Key Recommendations from the AHA Consensus

The most recent AHA consensus statement provides helpful diagnostic recommendations for women presenting with suspected IHD symptoms and for establishing the level of IHD risk (Figure). “Healthcare providers should determine whether a woman is at low, intermediate, or high risk for IHD and discuss the available options,” Dr. Mieres says. “The level of risk should help steer these conversations on which diagnostic tests to use.”

According to the consensus statement, low-risk women are not candidates for diagnostic testing in most cases. Women at low and intermediate IHD risk are recommended to first undergo a treadmill exercise electrocardiogram (ECG). For symptomatic women with functional disability, an indeterminate ETT, or an abnormal rest ECG, the AHA recommends echocardiography or MPI; CMR may be considered a reasonable test option. CCTA may also be considered reasonable for women at intermediate IHD risk. The AHA writing group developed a summary of recommendations for IHD imaging in women with ischemic symptoms (Table).

Ischemic Heart Disease: Important Caveats

According to the AHA, there are several caveats to consider when discussing the risks and benefits of diagnostic tests with women suspected of IHD. For example, women of childbearing age may want to avoid tests that require exposure to radiation. “We must also consider a woman’s functional ability when determining the type of diagnostic testing to use,” says Dr. Mieres. “Women with low functional disability are at higher risk for heart attacks.”

Premenopausal women at intermediate IHD risk who are functionally disabled generally are recommended to undergo echocardiography or CMR. However, they may also be candidates to undergo MPI or CCTA if an effective radiation dose of less than 3 mSv is possible. When stratifying risk, clinicians are urged to base their decisions on the extent and severity of inducible abnormalities noted on the stress examination.
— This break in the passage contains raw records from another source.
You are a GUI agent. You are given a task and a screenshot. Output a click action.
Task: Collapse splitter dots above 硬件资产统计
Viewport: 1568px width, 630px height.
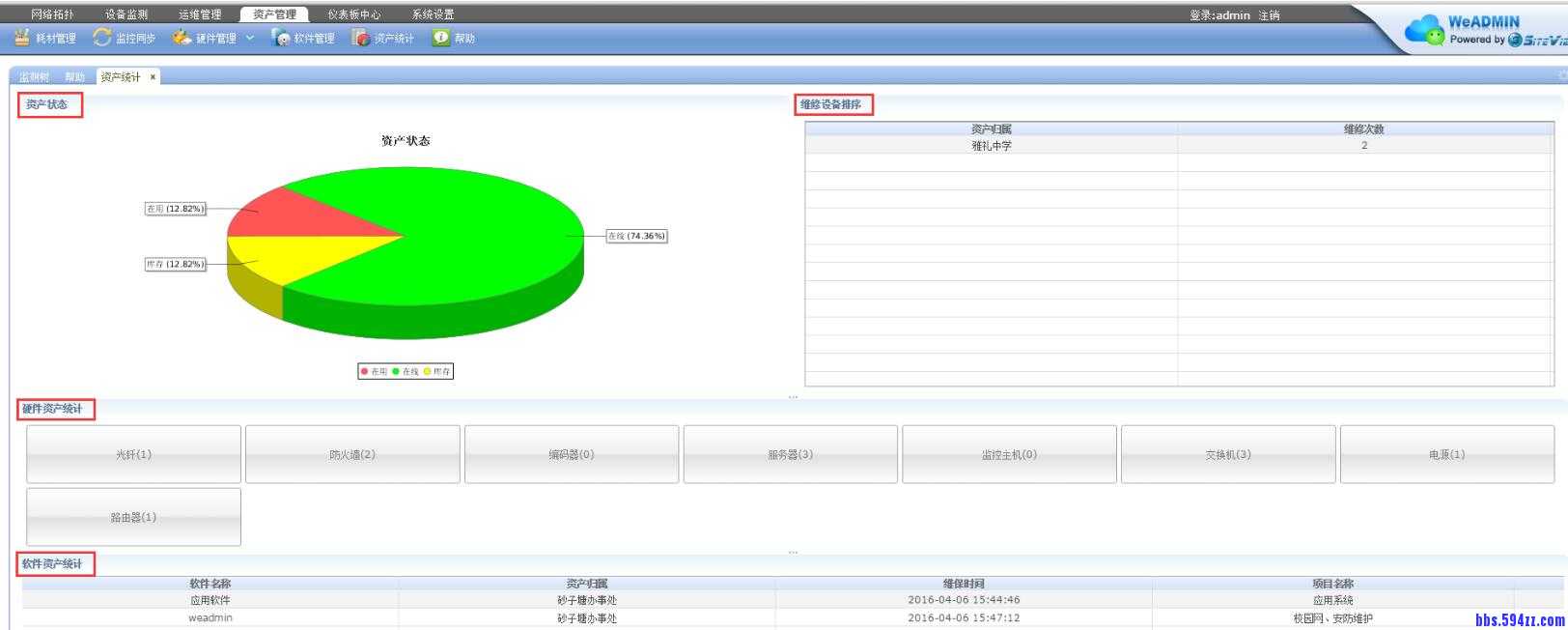pyautogui.click(x=793, y=396)
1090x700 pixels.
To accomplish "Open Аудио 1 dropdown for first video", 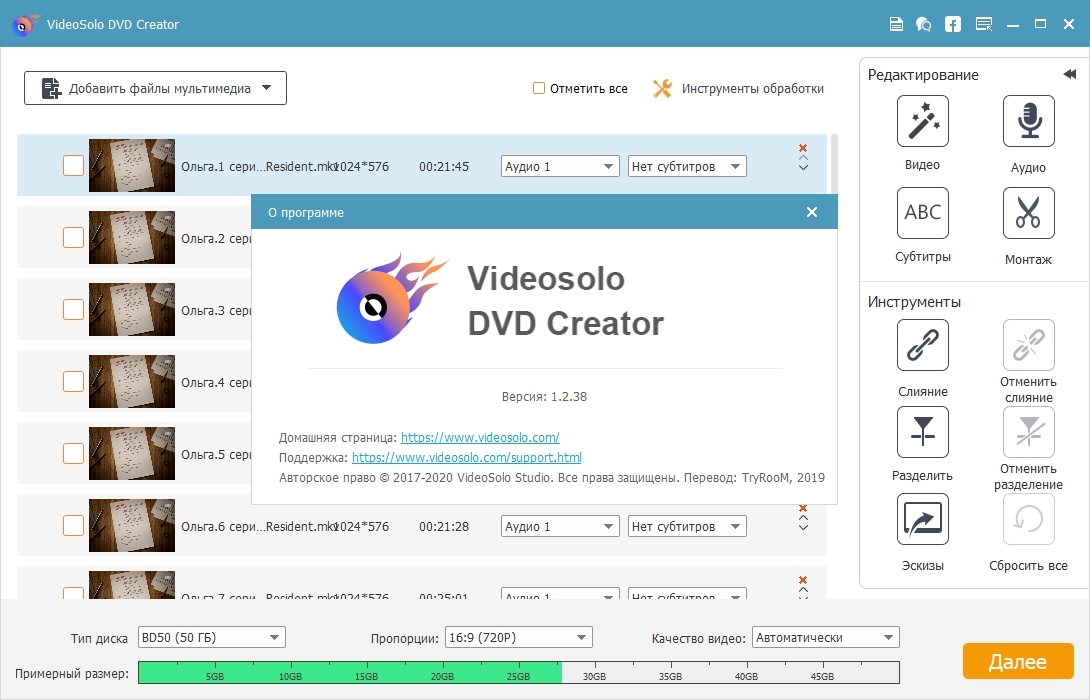I will [559, 167].
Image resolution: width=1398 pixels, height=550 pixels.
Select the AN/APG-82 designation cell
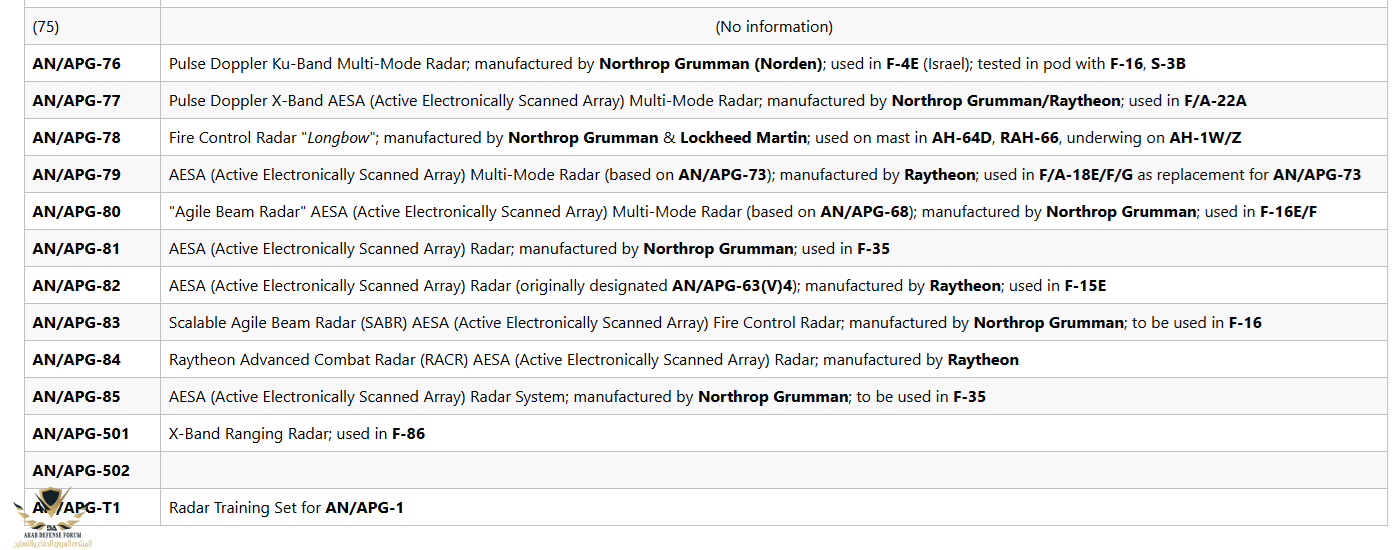tap(76, 286)
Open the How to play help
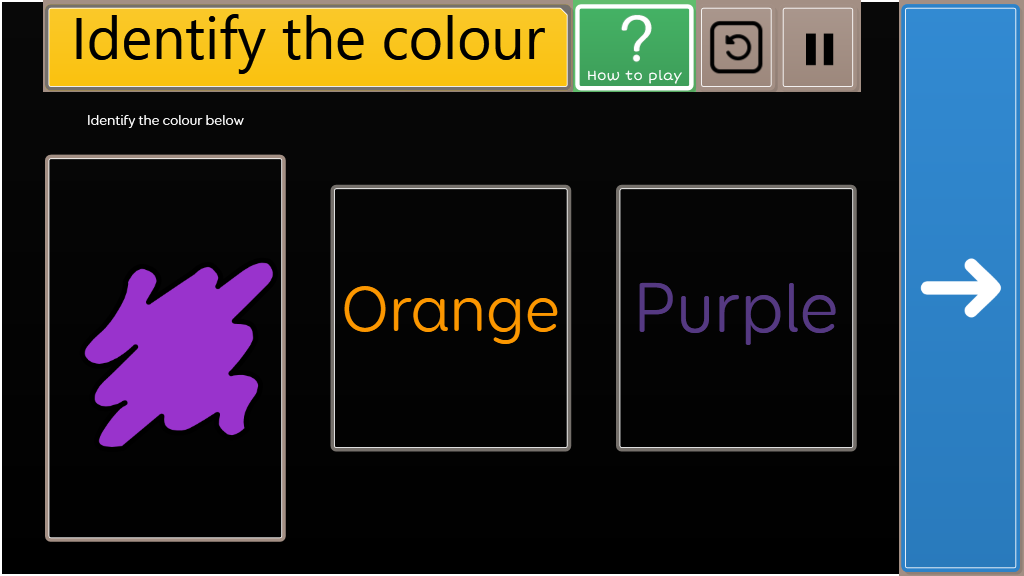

Dr. Mieres says that the most recent AHA consensus statement update allows clinicians to better determine the risks and treatment strategies for IHD in symptomatic women who were previously undiagnosed. However, she notes that more research is still warranted. “We need additional comparative effectiveness studies to further improve and guide testing,” she says. “The treatment of women presenting with ischemic symptoms is an important aim for future research.”

Readings & Resources (click to view)

Mieres JH, Gulati M, Merz NB, et al. Role of noninvasive testing in the clinical evaluation of women with suspected ischemic heart disease: a consensus statement from the American Heart Association. Circulation. 2014 Jun 16 [Epub ahead of print]. Available at: http://circ.ahajournals.org/content/early/2014/06/16/CIR.0000000000000061.full.pdf+html.

Mieres JH, Shaw LJ, Arai A, et al. Role of noninvasive testing in the clinical evaluation of women with suspected coronary artery disease: consensus statement from the Cardiac Imaging Committee, Council on Clinical Cardiology, and the Cardiovascular Imaging and Intervention Committee, Council on Cardiovascular Radiology and Intervention, American Heart Association. Circulation. 2005;111:682-696.

Mosca L, Barrett-Connor E, Wenger NK. Sex/gender differences in cardiovascular disease prevention: what a difference a decade makes. Circulation. 2011;124:2145-2154.

Mosca L, Benjamin EJ, Berra K, et al. Effectiveness-based guidelines for the prevention of cardiovascular disease in women–2011 update: a guideline from the American Heart Association [published corrections appear in Circulation. 2011;123:e624 and Circulation. 2011;124:e427]. Circulation. 2011;123:1243-1262.